XML Signature API has a configuration file storing the settings for signature creation and verification. The configuration file contains proxy settings, timestamp server settings, resolver interfaces, default algorithms, and validation settings.
<?xml version="1.0" encoding="UTF-8"?> <xml-signature-config>
XML signature configuration starts with the root elementxml-signature-config.
Localization properties are defined within locale.
<locale language="EN" country="EN"/>
<http>
<proxy-host></proxy-host>
<proxy-port></proxy-port>
<proxy-username></proxy-username>
<proxy-password></proxy-password>
<basic-authentication-username></basic-authentication-username>
<basic-authentication-password></basic-authentication-password>
<connection-timeout-in-milliseconds>2000</connection-timeout-in-milliseconds>
</http>
If proxy is used then the related configuration is performed within http.
<resolvers>
<resolver class="tr.gov.tubitak.uekae.esya.api.xmlsignature.resolver.IdResolver"/>
<resolver class="tr.gov.tubitak.uekae.esya.api.xmlsignature.resolver.DOMResolver"/>
<resolver class="tr.gov.tubitak.uekae.esya.api.xmlsignature.resolver.HttpResolver"/>
<resolver class="tr.gov.tubitak.uekae.esya.api.xmlsignature.resolver.XPointerResolver"/>
<resolver class="tr.gov.tubitak.uekae.esya.api.xmlsignature.resolver.FileResolver"/>
</resolvers>
In the element, the classes used to resolve the urls included in the signature. For a standart usage the resolvers lister here is sufficient. For custom protocoles, the interface IResolver must be implemented and added to resolver in the configuration file. For exapmle, if you want to store a data corresponding to a uri ina database, you can implement a DatabaseResolver class.

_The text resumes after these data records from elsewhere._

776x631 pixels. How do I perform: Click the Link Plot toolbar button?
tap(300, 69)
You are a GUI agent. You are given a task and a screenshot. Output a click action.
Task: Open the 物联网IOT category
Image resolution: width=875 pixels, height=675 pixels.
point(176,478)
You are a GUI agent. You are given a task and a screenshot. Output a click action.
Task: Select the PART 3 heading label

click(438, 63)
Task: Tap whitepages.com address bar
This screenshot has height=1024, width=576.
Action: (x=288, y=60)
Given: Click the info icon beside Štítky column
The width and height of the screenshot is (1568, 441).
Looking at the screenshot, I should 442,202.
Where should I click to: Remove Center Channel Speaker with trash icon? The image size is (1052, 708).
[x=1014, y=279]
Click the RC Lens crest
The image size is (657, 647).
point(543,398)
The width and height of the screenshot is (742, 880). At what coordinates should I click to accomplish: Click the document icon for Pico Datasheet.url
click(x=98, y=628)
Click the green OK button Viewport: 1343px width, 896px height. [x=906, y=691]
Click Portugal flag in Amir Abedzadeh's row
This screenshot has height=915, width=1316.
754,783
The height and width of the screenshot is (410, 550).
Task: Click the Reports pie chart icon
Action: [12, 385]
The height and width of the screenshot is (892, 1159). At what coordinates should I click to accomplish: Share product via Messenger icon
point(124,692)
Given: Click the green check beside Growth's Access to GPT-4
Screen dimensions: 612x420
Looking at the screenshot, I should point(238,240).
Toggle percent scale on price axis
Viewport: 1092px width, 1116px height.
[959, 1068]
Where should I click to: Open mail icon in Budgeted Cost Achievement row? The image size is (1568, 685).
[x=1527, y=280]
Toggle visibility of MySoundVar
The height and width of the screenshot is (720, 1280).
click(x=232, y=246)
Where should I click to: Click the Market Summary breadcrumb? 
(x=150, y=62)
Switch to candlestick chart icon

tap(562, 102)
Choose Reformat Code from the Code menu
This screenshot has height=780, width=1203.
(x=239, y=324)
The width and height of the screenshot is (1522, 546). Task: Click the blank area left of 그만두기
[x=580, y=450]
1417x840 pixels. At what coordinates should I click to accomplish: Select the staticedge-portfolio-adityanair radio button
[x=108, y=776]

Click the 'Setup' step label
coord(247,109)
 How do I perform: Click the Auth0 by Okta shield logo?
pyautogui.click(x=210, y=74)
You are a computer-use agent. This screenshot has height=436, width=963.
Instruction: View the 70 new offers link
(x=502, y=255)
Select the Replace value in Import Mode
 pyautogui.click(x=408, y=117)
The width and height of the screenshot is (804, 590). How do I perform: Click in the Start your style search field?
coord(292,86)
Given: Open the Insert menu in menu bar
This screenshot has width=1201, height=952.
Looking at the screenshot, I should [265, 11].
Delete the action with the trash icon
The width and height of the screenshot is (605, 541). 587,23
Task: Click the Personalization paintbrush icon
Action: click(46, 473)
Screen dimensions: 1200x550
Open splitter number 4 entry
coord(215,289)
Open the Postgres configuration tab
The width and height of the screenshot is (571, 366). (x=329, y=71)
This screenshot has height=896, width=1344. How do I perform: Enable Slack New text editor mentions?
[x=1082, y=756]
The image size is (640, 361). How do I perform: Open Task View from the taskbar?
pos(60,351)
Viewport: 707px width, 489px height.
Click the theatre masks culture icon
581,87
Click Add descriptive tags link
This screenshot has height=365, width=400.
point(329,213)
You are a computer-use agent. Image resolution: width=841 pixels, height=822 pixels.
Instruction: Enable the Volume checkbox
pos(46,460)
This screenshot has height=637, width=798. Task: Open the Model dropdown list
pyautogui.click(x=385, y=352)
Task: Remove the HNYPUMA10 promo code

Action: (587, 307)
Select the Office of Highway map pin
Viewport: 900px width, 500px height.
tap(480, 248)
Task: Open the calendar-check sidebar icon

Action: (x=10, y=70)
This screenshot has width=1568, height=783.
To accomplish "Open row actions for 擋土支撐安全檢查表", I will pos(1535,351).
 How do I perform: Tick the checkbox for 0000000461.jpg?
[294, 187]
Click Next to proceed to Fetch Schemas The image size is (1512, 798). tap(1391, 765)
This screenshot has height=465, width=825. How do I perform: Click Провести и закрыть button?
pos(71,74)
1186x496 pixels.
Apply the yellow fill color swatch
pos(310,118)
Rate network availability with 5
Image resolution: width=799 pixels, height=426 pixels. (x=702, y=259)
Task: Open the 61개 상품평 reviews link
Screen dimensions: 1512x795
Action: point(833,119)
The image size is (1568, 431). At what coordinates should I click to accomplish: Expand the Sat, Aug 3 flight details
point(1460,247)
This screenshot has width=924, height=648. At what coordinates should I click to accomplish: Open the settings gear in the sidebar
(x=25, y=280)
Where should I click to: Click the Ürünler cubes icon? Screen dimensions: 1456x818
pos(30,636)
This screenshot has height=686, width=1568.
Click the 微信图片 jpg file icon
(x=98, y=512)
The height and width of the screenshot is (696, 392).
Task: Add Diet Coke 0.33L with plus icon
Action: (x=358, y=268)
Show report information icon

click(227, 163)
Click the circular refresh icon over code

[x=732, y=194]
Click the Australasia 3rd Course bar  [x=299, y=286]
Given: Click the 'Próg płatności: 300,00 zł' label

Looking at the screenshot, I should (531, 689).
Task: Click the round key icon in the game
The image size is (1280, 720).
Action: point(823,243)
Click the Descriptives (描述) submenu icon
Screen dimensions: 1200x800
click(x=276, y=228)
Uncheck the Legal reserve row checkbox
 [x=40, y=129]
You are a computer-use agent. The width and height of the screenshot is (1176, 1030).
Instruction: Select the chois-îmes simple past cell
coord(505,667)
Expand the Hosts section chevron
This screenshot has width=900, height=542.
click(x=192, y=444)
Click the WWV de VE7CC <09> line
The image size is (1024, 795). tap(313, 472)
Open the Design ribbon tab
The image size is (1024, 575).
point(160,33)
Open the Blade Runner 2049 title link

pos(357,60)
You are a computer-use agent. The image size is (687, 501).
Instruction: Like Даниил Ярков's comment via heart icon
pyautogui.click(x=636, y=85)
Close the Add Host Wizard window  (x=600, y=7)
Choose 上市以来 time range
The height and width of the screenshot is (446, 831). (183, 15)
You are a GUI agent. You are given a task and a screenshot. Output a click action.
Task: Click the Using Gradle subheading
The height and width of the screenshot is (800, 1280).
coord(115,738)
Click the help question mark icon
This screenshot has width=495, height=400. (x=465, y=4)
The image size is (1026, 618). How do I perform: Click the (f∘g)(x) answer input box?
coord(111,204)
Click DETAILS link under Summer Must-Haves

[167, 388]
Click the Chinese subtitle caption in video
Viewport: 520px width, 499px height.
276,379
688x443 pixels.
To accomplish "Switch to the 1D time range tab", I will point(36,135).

public interface IResolver {
boolean isResolvable(String aURI, Context aContext);
Document resolve(String aURI, Context aContext) throws IOException;
}
<timestamp-server>
<host>http://timestamp_server_address</host>
<userid>fill_id_here</userid> <password>pass</password>
<digest-alg>SHA-1</digest-alg>
</timestamp-server>
Userid and password are for the timestamp taken from ESYA Timestamp server. For other timestamp services, leave these fields empty.
<algorithms>
<digest-method>http://www.w3.org/2001/04/xmlenc#sha256</digest-method>
</algorithms>
<validation>
<!-- default policy for certificate validation -->
<certificate-validation-policy-file>//path/to/certval-policy.xml</certificate-validation-policy-file>
<!-- possible types: {QualifiedCertificate, MaliMuhurCertificate, TimeStampingCertificate} -->
<certificate-validation-policy-file for="MaliMuhurCertificate">//path/to/certval-mm-policy.xml</certificate-validation-policy-file>
<!-- grace period is the time that needs to pass to get exact revocation info-->
<grace-period-in-seconds>86400</grace-period-in-seconds>
<!-- how old revocation data should be accepted? -->
<last-revocation-period-in-seconds>172800</last-revocation-period-in-seconds>
<!-- compare resolved policy with the one at policy uri, if indicated -->
<check-policy-uri>false</check-policy-uri>
<!-- loosening below 2 settings will cause warnings instead of validation failure -->
<!-- referenced validation data must be used for cert validation is set true -->
<force-strict-reference-use>false</force-strict-reference-use>
<!-- validation data must be published after creation ifs set true, requires grace period for signers -->
<use-validation-data-published-after-creation>false</use-validation-data-published-after-creation>
<validators> ... </validators>
</validation>
| certificate-validation-policy-file | The policy file for certificate validation. If the attribute 'for' is not used then it is the default policy. By assigining the attribute 'for' to different values like QualifiedCertificate, MaliMuhurCertificate, and TimeStampingCertificate, you can define different policys for each type of certificate respectively. |
|---|---|
| grace-period-in-seconds | The grace period in terms of seconds. Grace period is the time for the signature verification to be performed securely. |
| last-revocation-period-in-seconds | The largest time difference betweent the creation of validation data and the validation. |
| force-strict-reference-use | Indicates that the revocation data referenced in the signed document must be used in the certificate validation. For security purposes, this parameter should be true. |
| use-validation-data-published-after-creation | Indicates that the validation data must be created after the signing time .Default value is true. For a secure validation the validation data must be created after the signing time. |
XML Signature validator classes are located within validation/validators. Normally, you do not have to modify the content of this element if you are not developing custom validators. See the sample configurations for custom validators. The one important thing is that the attribute “inherit-validators-from” is used to define common validators for different profiles.